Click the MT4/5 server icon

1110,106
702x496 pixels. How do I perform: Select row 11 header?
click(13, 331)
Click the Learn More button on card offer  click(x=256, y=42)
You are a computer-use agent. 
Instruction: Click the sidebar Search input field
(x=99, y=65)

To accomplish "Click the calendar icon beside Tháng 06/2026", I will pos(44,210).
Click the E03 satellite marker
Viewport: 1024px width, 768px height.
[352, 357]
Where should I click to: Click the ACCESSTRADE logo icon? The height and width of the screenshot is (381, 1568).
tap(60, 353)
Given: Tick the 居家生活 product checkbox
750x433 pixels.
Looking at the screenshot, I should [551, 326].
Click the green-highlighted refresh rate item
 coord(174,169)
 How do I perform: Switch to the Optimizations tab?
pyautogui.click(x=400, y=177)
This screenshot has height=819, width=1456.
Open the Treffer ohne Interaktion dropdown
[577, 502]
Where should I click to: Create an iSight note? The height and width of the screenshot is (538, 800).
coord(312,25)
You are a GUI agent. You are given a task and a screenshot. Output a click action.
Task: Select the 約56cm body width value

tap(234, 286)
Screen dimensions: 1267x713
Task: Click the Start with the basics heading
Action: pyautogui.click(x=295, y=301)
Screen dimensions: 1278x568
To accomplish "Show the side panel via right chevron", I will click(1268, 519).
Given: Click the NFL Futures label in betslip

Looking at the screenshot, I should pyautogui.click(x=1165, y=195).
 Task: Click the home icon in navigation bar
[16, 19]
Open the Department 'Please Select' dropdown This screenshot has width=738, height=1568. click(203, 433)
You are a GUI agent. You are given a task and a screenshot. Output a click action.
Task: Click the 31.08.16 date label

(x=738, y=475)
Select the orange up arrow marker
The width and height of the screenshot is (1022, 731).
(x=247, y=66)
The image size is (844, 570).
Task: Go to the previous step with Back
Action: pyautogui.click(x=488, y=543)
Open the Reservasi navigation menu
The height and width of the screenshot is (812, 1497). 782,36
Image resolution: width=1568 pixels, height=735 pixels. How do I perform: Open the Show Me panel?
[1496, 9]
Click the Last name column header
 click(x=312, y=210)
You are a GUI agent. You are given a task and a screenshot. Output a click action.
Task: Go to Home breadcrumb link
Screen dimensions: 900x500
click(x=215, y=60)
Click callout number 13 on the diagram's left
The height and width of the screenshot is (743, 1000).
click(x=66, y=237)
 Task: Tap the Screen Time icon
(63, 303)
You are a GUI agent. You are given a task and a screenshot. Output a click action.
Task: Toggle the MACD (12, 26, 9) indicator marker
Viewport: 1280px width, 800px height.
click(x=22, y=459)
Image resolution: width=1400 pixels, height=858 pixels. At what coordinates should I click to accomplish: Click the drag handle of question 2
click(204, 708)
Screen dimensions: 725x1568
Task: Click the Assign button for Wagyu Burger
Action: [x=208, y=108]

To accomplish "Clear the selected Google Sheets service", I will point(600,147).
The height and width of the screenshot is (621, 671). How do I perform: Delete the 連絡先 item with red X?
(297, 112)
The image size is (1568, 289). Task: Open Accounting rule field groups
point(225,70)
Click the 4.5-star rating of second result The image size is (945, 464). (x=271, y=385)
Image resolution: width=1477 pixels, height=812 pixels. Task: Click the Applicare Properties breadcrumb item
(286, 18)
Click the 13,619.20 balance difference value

■ ■ ■ ■ ■ ■ ■

● Instructions for the task: Your answer must be the full listing, copied exactly.

● Expected answer:
Click the MT4/5 server icon

1110,106
702x496 pixels. How do I perform: Select row 11 header?
click(13, 331)
Click the Learn More button on card offer  click(x=256, y=42)
You are a computer-use agent. 
Instruction: Click the sidebar Search input field
(x=99, y=65)

To accomplish "Click the calendar icon beside Tháng 06/2026", I will pos(44,210).
Click the E03 satellite marker
Viewport: 1024px width, 768px height.
[352, 357]
Where should I click to: Click the ACCESSTRADE logo icon? The height and width of the screenshot is (381, 1568).
tap(60, 353)
Given: Tick the 居家生活 product checkbox
750x433 pixels.
Looking at the screenshot, I should [551, 326].
Click the green-highlighted refresh rate item
 coord(174,169)
 How do I perform: Switch to the Optimizations tab?
pyautogui.click(x=400, y=177)
This screenshot has height=819, width=1456.
Open the Treffer ohne Interaktion dropdown
[577, 502]
Where should I click to: Create an iSight note? The height and width of the screenshot is (538, 800).
coord(312,25)
You are a GUI agent. You are given a task and a screenshot. Output a click action.
Task: Select the 約56cm body width value

tap(234, 286)
Screen dimensions: 1267x713
Task: Click the Start with the basics heading
Action: pyautogui.click(x=295, y=301)
Screen dimensions: 1278x568
To accomplish "Show the side panel via right chevron", I will click(1268, 519).
Given: Click the NFL Futures label in betslip

Looking at the screenshot, I should pyautogui.click(x=1165, y=195).
 Task: Click the home icon in navigation bar
[16, 19]
Open the Department 'Please Select' dropdown This screenshot has width=738, height=1568. click(203, 433)
You are a GUI agent. You are given a task and a screenshot. Output a click action.
Task: Click the 31.08.16 date label

(x=738, y=475)
Select the orange up arrow marker
The width and height of the screenshot is (1022, 731).
(x=247, y=66)
The image size is (844, 570).
Task: Go to the previous step with Back
Action: pyautogui.click(x=488, y=543)
Open the Reservasi navigation menu
The height and width of the screenshot is (812, 1497). 782,36
Image resolution: width=1568 pixels, height=735 pixels. How do I perform: Open the Show Me panel?
[1496, 9]
Click the Last name column header
 click(x=312, y=210)
You are a GUI agent. You are given a task and a screenshot. Output a click action.
Task: Go to Home breadcrumb link
Screen dimensions: 900x500
click(x=215, y=60)
Click callout number 13 on the diagram's left
The height and width of the screenshot is (743, 1000).
click(x=66, y=237)
 Task: Tap the Screen Time icon
(63, 303)
You are a GUI agent. You are given a task and a screenshot. Output a click action.
Task: Toggle the MACD (12, 26, 9) indicator marker
Viewport: 1280px width, 800px height.
click(x=22, y=459)
Image resolution: width=1400 pixels, height=858 pixels. At what coordinates should I click to accomplish: Click the drag handle of question 2
click(204, 708)
Screen dimensions: 725x1568
Task: Click the Assign button for Wagyu Burger
Action: [x=208, y=108]

To accomplish "Clear the selected Google Sheets service", I will point(600,147).
The height and width of the screenshot is (621, 671). How do I perform: Delete the 連絡先 item with red X?
(297, 112)
The image size is (1568, 289). Task: Open Accounting rule field groups
point(225,70)
Click the 4.5-star rating of second result The image size is (945, 464). (x=271, y=385)
Image resolution: width=1477 pixels, height=812 pixels. Task: Click the Applicare Properties breadcrumb item
(286, 18)
Click the 13,619.20 balance difference value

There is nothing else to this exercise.